Since 1973, the Council has linked established institutions to new voices from the public humanities and creative sectors. The Place Making grants collected here reveal the echoing impact of Council grant making on the revitalization of Providence, beginning with “Interface: Providence”. This now legendary grant envisioned a plan for the redevelopment of downtown Providence that prioritized the city’s unique local qualities. Its compelling vision of a livable city rallied the changes that were later put in motion to move the railroad tracks, uncover the cove, and eventually move the rivers—Herculean acts that set the stage for greater commerce and creative place making such as the city’s signature Waterfire experiences.
It is remarkable to realize the RI Council for the Humanities helped fund “Interface: Providence” in 1973 with its first cycle of funding. This RISD architecture project had received major support from the National Endowment for the Arts (NEA) but with a requirement to secure local matching grants. Two new organizations whose missions were only partly aligned stepped up to support the project: the Providence Foundation—a new consortium of downtown business owners—and the Rhode Island Committee for the Humanities, as the RI Council was first called—a new and experimental non-profit.
The “Interface: Providence” grant was a test case for the role of the state council as a new kind of community-based change agent.
Council grant making has supported pioneering studies on the cultural re-use of mill buildings and other endangered white elephants from Rhode Island’s industrial past. Many helped establish best practices to connect adaptive re-use, sustainable development, and entrepreneurship in a post-industrial economy. Other grants convened stakeholders with different agendas to begin the search for common ground on difficult place making concerns across the state. What were the best development options for Quonset? How could Newport better address public participation in community development? What strategies could help rural Rhode Island retain traditional community values in the face of suburban development? What did it really mean to create the Scituate Reservoir in the 1920s as a large-scale civic damming project that secured drinking water for 60 percent of the state but also displaced a thousand inhabitants in a miles-wide zone of now-flooded villages, farms, and mills? What should be the RI attitude toward land seizure by eminent domain?
Throughout the 1980s, the Council expanded its role supporting public humanities engagement with the evolving plans for reimagining the capital city. “The Providence Trust Doctrine and the Providence Cove” brought public attention to the far-reaching development implications of uncovering the cove waters, while also highlighting the need for public debate to set priorities and insist on accountability. This grant was one of the reasons the Council convened a series of community conversations with city and state officials, including “Turning Back to the Water: A Public Policy of the First Waters”, and also “The Providence Waterfront Study: Public Workshops”.
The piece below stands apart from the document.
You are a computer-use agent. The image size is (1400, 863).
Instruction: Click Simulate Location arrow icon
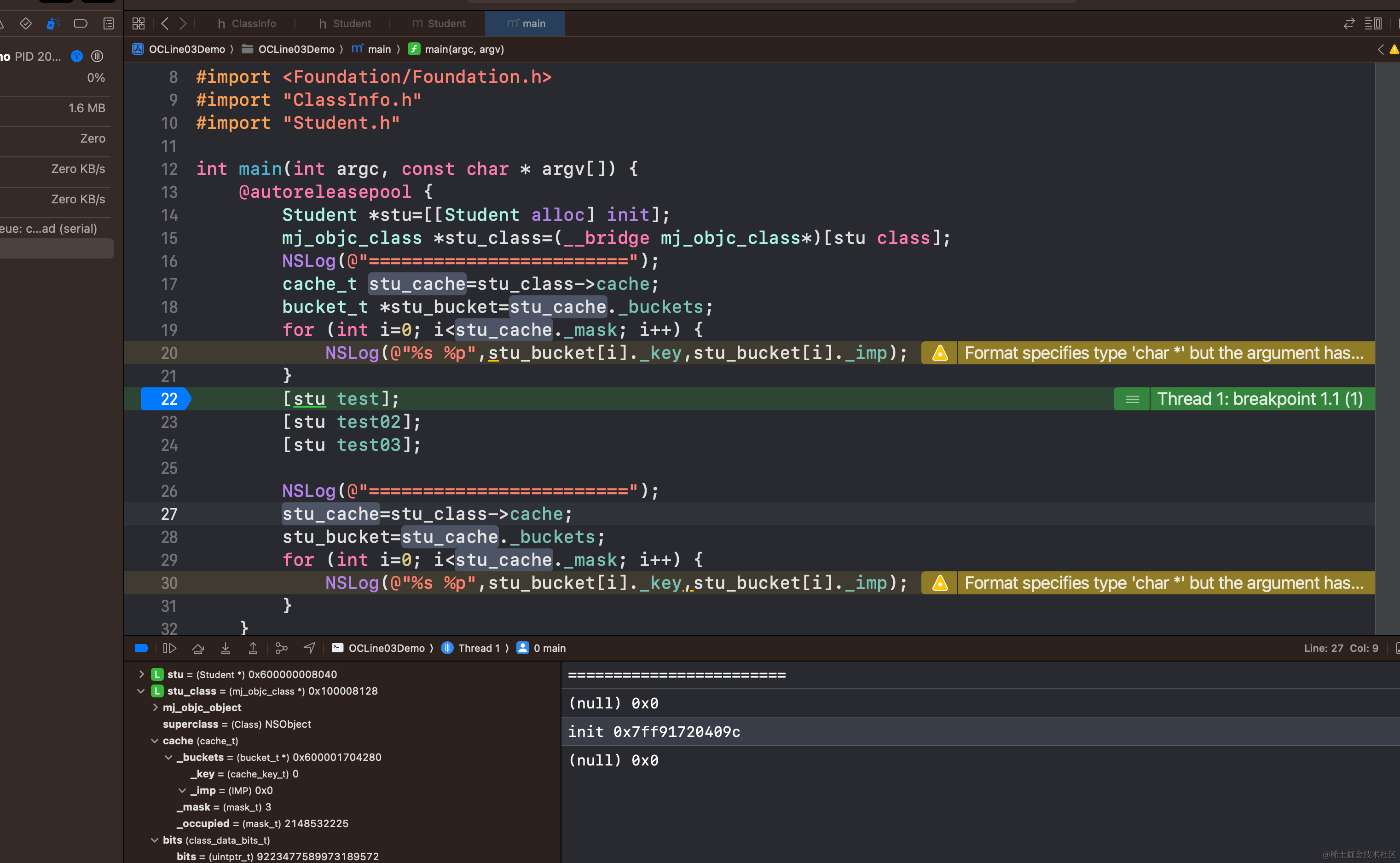coord(309,648)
How might the public humanities inform current development options? Rhode Island faces many important decisions about preservation and adaptive re-use, such as the future of the Industrial Trust building in Providence—aka the Superman building—and re-development, such as the use of the lands opened up by the relocation of Route 195. Since 1973 RICH has demonstrated how transparency and civic engagement deliver long term value. There will always be ongoing questions in a democracy, and the public humanities provide a platform for debate.